Backlogged immigration courts place justice at risk

When foreign nationals in Louisiana face the threat of deportation or are seeking asylum in the U.S., they must go through the immigration courts. Immigration courts are different from criminal and civil courts in the U.S., and only those judges appointed by the president may decide these cases. However, the incredible number of cases waiting for their day in immigration court has created a backlog that some believe will never be resolved without immediate reforms to the system. 
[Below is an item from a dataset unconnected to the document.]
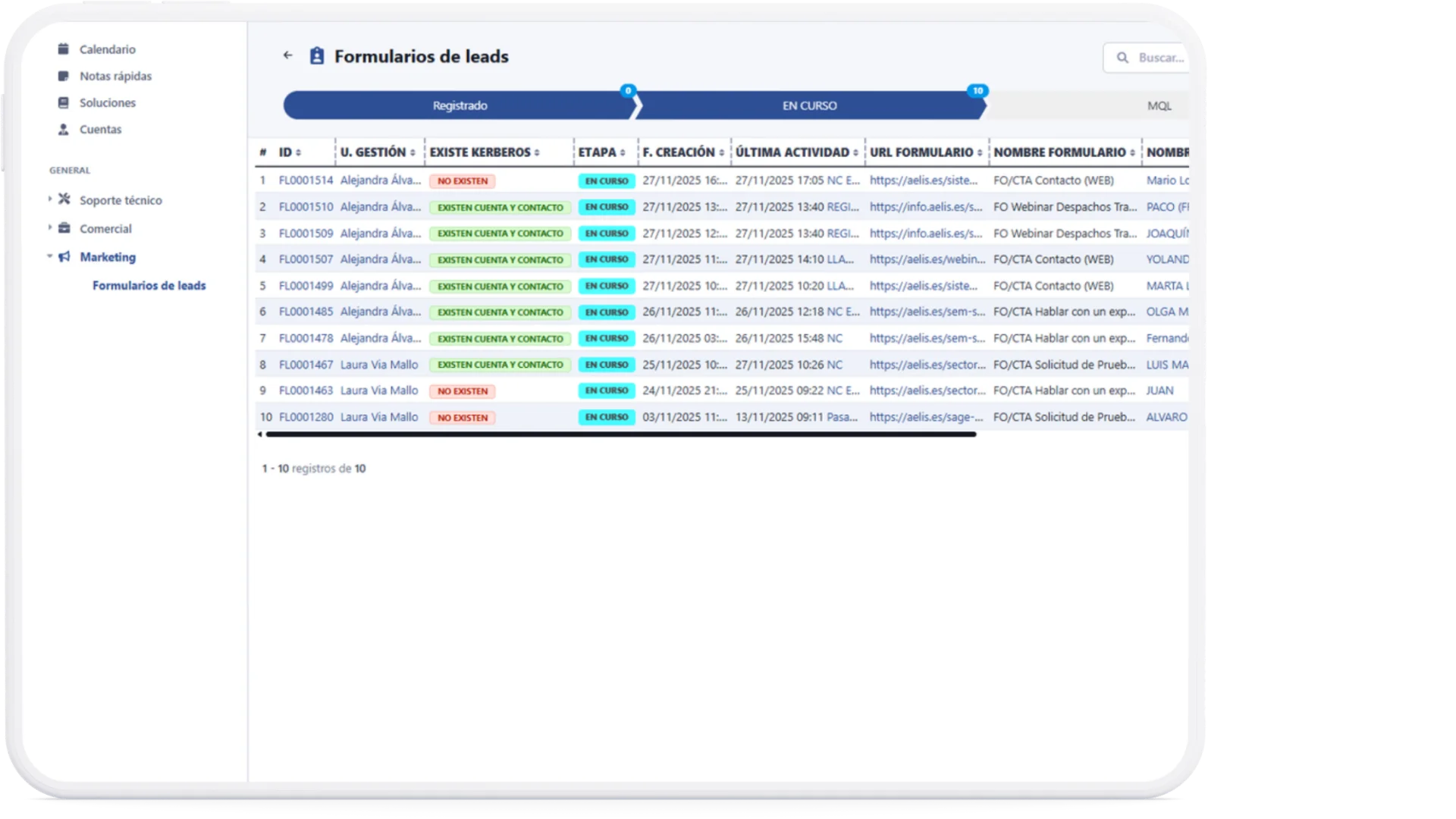The height and width of the screenshot is (819, 1456).
Task: Expand the Soporte técnico tree section
Action: click(x=50, y=199)
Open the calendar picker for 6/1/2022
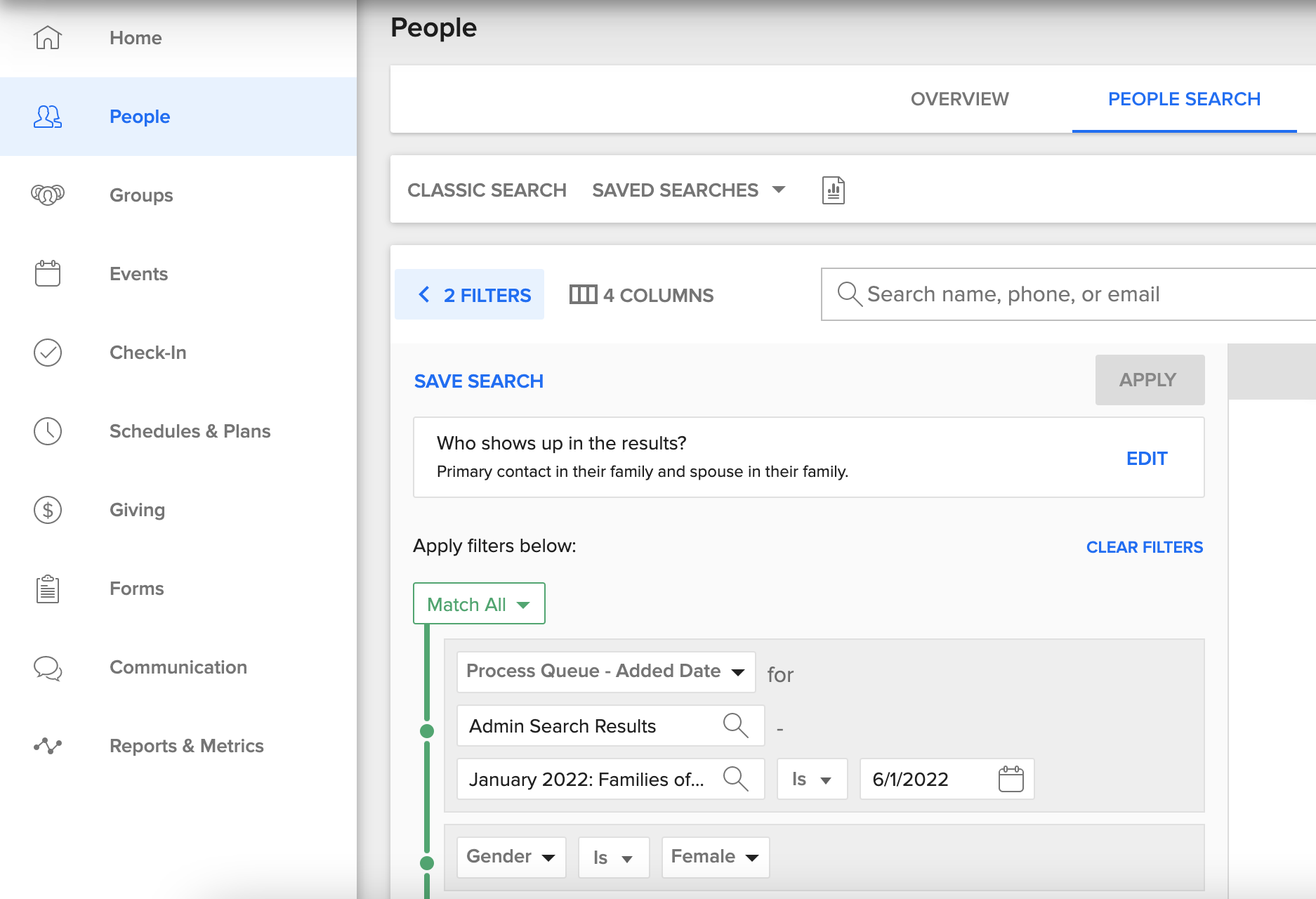 pyautogui.click(x=1011, y=779)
A variety of factors have contributed to the overwhelming number of cases waiting for their days in court. For example, the recent worldwide health scare that caused businesses and government offices to close for months left many watching their court dates pass with no resolution. Additionally, the Department of Homeland Security continues to introduce new cases into the system at a record pace. Those with cases pending who might have waited months for a hearing are now waiting years with little relief in sight. 

A broken system 

Despite the fact that that President Biden appointed 12 new judges to the immigration courts, more than 1.3 million cases remain in limbo. So far this year, with six months remaining, 126,911 new cases have been added, but judges have only adjudicated a little more than 68,000. The state with the highest number of pending cases in immigration court has more than 213,000 waiting for their cases to be heard. 

Those seeking asylum or hoping for a positive resolution for their cases likely feel frustrated by the long wait and uncertain about their futures. Since the rules and rights in immigration court are quite different from other courts, they may fear they will not receive a just hearing. When judges are pressured by the backlog of cases, it may be difficult to give each case the fair review it deserves.